Arti visive

Marlen Dumas / Sorte

La Fondazione Stelline di Milano, dal 13 marzo al 17 giugno 2012, accoglie le opere di una delle interpreti più interessanti della scena artistica internazionale: Marlen Dumas.  L’artista sudafricana presenta ventidue dipinti, molti dei quali inediti, e quindici tra disegni e carte storiche in cui mescola il tema sacro della Crocifissione e della Pietà con nuove icone contemporanee, come Pier Paolo Pasolini e Amy Winehouse, figure popolari fragili e tormentate,  segnate da una fine tragica e precoce. Marlene Dumas prima di essere artista, è donna; si addentra nelle radici profonde delle vite altrui catturandole con polaroid o estraendole da riviste e quotidiani, e le modella sulla tela mediante una linea rara e irregolare, adoperando toni lividi e innaturali, che donano ai corpi un aspetto liquefatto e spettrale. Esiste un’affinità carnale e profonda nella relazione tra  figlio e madre, intrisa di sospiri, sguardi, abbracci, mutismi; Marlene ne indaga i rapporti complessi, a partire dal ritratto della madre di Pasolini, proseguendo con schizzi ripresi dal film Mamma Roma, terminando con un disegno intimo e complesso, Hommage to Michelangelo, un’opera in cui la Vergine cerca di ricongiungere Gesù al proprio ventre, quasi a volergli donare una nuova salvezza e rinascita.

Giungo nella prima sala e vengo catturata da uno sguardo remoto, ma familiare: si tratta del volto di Gesù recuperato dal Vangelo secondo Matteo di Pasolini; i solchi scuri e profondi delle orbite, la rabbia contenuta, l’energia vitale ed aggressiva, sono delineati dall’artista in modo accurato, la quale è riuscita a desumere la semplicità e la purezza del giovane ed inesperto interprete.

Continuo il percorso e mi soffermo su un paio di quadri che ritraggono due fanciulle vestite con abiti collegiali; ricavate dall’archivio di fotografie della Fondazione, rivelano una nuova prospettiva di analisi storica. Dietro l’apparente realismo, si cela però qualcosa di inquietante; i volti delle bambine sono ridotti ad una maschera di cera biancastra che annega l’espressione fisionomica, mentre gli indumenti e l’ambiente circostante, appena abbozzati, le fanno apparire come spiriti risalenti ad un’epoca distante e perduta, di cui sopravvivono solamente tracce fotografiche. Una serie di dipinti con immagini di Gesù crocefisso scandiscono il restante percorso espositivo: Cristi esangui, cadaverici, ridotti a figura serpentina e affilata, emersi e sospesi dentro un paesaggio inesistente e marcato da campiture sature della stessa tonalità. L’artista, colpita dall’ultima frase pronunciata da Gesù sulla croce: “Dio mio, Dio mio, perché mi hai abbandonato?”, lo dipinge isolato, abbandonato, eroe e martire nel medesimo istante.

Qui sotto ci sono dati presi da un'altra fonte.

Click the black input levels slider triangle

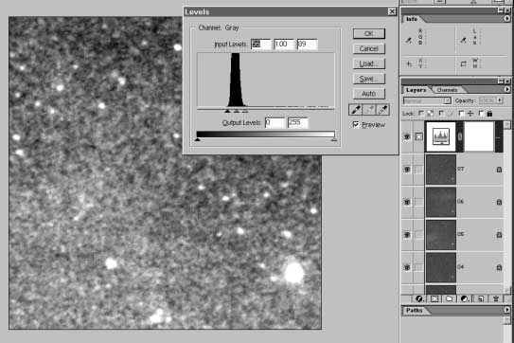pyautogui.click(x=227, y=111)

Nell’ultima sala è presente un video che racconta in modo intimo e non invasivo la vita e le opere dell’artista, svelandoci la solarità e la sensibilità di una donna che non si limita a illustrare attraverso delle immagini, ma che se ne appropria per descrivere lo stato di tragicità, di tormento e di impotenza in cui vive l’uomo contemporaneo.

Marlene Dumas, attraverso i suoi dipinti, stabilisce un dialogo aperto e mutante con ricordi, frammenti, immagini catturate da istanti perduti, figure mediali, fermi immagine; pezzi di esistenze e di memorie di cui l’artista prova a catturarne l’essenza, perché la pittura non è altro che testimonianza esistenziale della vita.